22.03.2018 | 11h37

‘Assimetria de representação no Congresso viola cidadania’

O historiador José Antonio Segatto, professor titular de sociologia da Universidade Estadual Paulista Júlio de Mesquita (UNESP) afirma, em artigo publicado no Estadão nesta quinta-feira, 22, que há uma questão pendente no sistema político brasileiro, sobre a qual paira “um silêncio constrangedor”, que precisa ser colocada em pauta em qualquer reforma política que se faça no País: a desigualdade na representação política dos entes (Estados) subnacionais da Federação.
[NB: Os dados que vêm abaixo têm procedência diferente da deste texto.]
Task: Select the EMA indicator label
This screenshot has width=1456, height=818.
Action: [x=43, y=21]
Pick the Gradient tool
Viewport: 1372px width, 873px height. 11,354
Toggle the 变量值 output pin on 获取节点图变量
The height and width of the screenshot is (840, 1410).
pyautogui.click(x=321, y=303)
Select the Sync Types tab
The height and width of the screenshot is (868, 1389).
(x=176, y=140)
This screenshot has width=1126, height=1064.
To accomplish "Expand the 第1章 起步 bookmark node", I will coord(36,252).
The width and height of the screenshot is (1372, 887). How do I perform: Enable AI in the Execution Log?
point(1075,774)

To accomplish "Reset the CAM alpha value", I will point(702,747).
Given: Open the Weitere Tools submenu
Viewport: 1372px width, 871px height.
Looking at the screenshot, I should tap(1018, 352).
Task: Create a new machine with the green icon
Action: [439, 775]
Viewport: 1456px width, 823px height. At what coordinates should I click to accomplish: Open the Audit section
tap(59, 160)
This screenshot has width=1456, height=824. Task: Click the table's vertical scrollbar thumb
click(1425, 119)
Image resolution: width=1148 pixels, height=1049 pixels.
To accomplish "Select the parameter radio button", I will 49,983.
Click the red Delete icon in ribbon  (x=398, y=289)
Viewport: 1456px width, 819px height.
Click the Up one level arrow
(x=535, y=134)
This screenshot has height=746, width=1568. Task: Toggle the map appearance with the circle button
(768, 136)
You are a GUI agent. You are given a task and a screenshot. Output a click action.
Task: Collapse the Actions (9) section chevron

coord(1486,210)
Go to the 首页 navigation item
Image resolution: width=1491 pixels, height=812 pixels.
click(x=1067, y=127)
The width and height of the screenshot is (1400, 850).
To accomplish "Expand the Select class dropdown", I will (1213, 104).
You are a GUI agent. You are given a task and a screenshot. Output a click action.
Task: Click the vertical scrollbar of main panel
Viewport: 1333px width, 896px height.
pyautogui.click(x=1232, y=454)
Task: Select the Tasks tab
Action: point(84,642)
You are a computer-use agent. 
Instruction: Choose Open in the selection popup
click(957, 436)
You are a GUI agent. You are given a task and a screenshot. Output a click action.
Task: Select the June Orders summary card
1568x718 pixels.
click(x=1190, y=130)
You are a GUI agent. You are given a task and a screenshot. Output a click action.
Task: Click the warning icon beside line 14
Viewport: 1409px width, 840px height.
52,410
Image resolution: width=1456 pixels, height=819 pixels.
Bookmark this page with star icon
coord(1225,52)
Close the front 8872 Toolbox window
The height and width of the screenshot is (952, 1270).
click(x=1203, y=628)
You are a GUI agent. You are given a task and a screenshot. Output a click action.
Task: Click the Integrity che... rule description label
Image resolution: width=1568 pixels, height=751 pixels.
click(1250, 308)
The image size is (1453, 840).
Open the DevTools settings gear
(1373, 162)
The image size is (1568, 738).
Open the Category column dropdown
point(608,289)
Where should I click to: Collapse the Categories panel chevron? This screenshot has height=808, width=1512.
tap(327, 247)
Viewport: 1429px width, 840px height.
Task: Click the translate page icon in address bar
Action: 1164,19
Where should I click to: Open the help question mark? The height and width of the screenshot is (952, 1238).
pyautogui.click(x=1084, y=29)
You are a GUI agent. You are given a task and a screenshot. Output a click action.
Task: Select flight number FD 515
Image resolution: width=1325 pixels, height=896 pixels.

“A Constituição “cidadã” de 1988, ao estabelecer o piso de oito e o teto de 70 deputados federais e ao facilitar a criação de novos Estados (Tocantins, Roraima e Amapá) e estatuir o direito à representação para o Distrito Federal, acentuou a sobrerrepresentação de algumas unidades da Federação (DF, MS, TO, RO, AP, AC, SE, RR, etc.) e a sub-representação de outras, como São Paulo, que deveria ter cerca de 110 deputados”, diz Segatto. “Tal assimetria viola um dos princípios basilares da cidadania: o preceito segundo o qual ‘cada cidadão, um voto’. Daí ser questão central de qualquer reforma política a redefinição das regras no sentido de torná-las estritamente proporcionais (ao eleitorado)” / J.F.